Stated task A:
According to the guide on selecting and tuning pipelines, from which database was the Adult Census dataset extracted?

Selected excerpt:
◇ ◇ ◇ ◇ ◇
# Selecting and Tuning pipelines

This guide shows you how to search for multiple pipelines for your problem
and later on use a [BTBSession](https://mlbazaar.github.io/BTB/api/btb.session.html#btb.session.BTBSession)
to select and tune the best one.

Note that some steps are not explained for simplicity. Full details
about them can be found in the previous parts of the tutorial.

Here we will:

1. Load a dataset
2. Search and load suitable templates
3. Write a scoring function
4. Build a BTBSession for our templates
5. Run the session to find the best pipeline

## Load the Dataset

The first step will be to load the dataset.

In [1]:
from utils import load_census

dataset = load_census()

In [2]:
dataset.describe()

Adult Census dataset.

    Predict whether income exceeds $50K/yr based on census data. Also known as "Adult" dataset.

    Extraction was done by Barry Becker from the 1994 Census database. A set of reasonably clean
    records was extracted using the following conditions: ((AAGE>16) && (AGI>100) &&
    (AFNLWGT>1)&& (HRSWK>0))
◇ ◇ ◇ ◇ ◇
(Target position rows)
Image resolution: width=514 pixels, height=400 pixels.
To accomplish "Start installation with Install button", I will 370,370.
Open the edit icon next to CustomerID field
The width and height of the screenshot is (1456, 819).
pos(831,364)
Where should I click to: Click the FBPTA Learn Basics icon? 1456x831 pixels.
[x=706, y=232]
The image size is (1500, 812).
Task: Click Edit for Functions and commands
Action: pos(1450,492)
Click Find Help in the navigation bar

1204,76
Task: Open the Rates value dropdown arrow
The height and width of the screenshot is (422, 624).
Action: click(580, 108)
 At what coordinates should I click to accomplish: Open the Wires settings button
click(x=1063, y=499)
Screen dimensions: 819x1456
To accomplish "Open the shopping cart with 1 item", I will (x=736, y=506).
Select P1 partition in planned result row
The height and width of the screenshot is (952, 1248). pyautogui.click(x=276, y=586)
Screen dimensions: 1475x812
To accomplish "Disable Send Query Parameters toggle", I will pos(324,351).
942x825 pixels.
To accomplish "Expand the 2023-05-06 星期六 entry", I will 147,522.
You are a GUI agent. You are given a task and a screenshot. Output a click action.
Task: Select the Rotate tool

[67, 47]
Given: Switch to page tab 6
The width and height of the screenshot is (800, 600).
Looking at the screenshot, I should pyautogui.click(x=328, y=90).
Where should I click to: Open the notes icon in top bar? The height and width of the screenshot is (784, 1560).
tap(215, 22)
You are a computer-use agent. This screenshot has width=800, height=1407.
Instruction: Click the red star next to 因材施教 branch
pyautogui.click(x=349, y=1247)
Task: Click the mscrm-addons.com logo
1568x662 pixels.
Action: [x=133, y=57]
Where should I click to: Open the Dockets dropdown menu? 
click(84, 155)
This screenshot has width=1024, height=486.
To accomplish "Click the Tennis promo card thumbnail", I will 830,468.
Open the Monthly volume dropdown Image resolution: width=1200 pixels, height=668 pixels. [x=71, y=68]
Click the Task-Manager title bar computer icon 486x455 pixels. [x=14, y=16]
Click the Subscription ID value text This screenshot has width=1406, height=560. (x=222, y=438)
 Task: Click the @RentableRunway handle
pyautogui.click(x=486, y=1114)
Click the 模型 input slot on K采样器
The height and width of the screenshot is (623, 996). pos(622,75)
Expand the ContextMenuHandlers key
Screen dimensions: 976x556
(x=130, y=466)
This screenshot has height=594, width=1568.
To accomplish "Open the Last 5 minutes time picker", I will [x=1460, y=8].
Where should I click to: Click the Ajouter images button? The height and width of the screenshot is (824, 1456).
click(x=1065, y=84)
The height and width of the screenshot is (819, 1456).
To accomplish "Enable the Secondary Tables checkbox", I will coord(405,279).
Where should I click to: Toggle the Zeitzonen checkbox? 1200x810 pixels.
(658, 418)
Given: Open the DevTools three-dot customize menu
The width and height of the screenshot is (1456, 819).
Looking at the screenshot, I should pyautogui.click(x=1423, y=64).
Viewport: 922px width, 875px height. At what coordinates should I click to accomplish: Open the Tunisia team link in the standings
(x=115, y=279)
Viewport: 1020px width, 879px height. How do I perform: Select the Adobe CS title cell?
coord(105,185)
◇ ◇ ◇ ◇ ◇
Stated task B:
Reproduce the rows verbatim, starting at the line containing "This screenshot has width=1024, height=486." and continuing through the last of the rows, with both of these lines included.

Right answer A:
The 1994 Census database.

Right answer B:
This screenshot has width=1024, height=486.
To accomplish "Click the Tennis promo card thumbnail", I will 830,468.
Open the Monthly volume dropdown Image resolution: width=1200 pixels, height=668 pixels. [x=71, y=68]
Click the Task-Manager title bar computer icon 486x455 pixels. [x=14, y=16]
Click the Subscription ID value text This screenshot has width=1406, height=560. (x=222, y=438)
 Task: Click the @RentableRunway handle
pyautogui.click(x=486, y=1114)
Click the 模型 input slot on K采样器
The height and width of the screenshot is (623, 996). pos(622,75)
Expand the ContextMenuHandlers key
Screen dimensions: 976x556
(x=130, y=466)
This screenshot has height=594, width=1568.
To accomplish "Open the Last 5 minutes time picker", I will [x=1460, y=8].
Where should I click to: Click the Ajouter images button? The height and width of the screenshot is (824, 1456).
click(x=1065, y=84)
The height and width of the screenshot is (819, 1456).
To accomplish "Enable the Secondary Tables checkbox", I will coord(405,279).
Where should I click to: Toggle the Zeitzonen checkbox? 1200x810 pixels.
(658, 418)
Given: Open the DevTools three-dot customize menu
The width and height of the screenshot is (1456, 819).
Looking at the screenshot, I should pyautogui.click(x=1423, y=64).
Viewport: 922px width, 875px height. At what coordinates should I click to accomplish: Open the Tunisia team link in the standings
(x=115, y=279)
Viewport: 1020px width, 879px height. How do I perform: Select the Adobe CS title cell?
coord(105,185)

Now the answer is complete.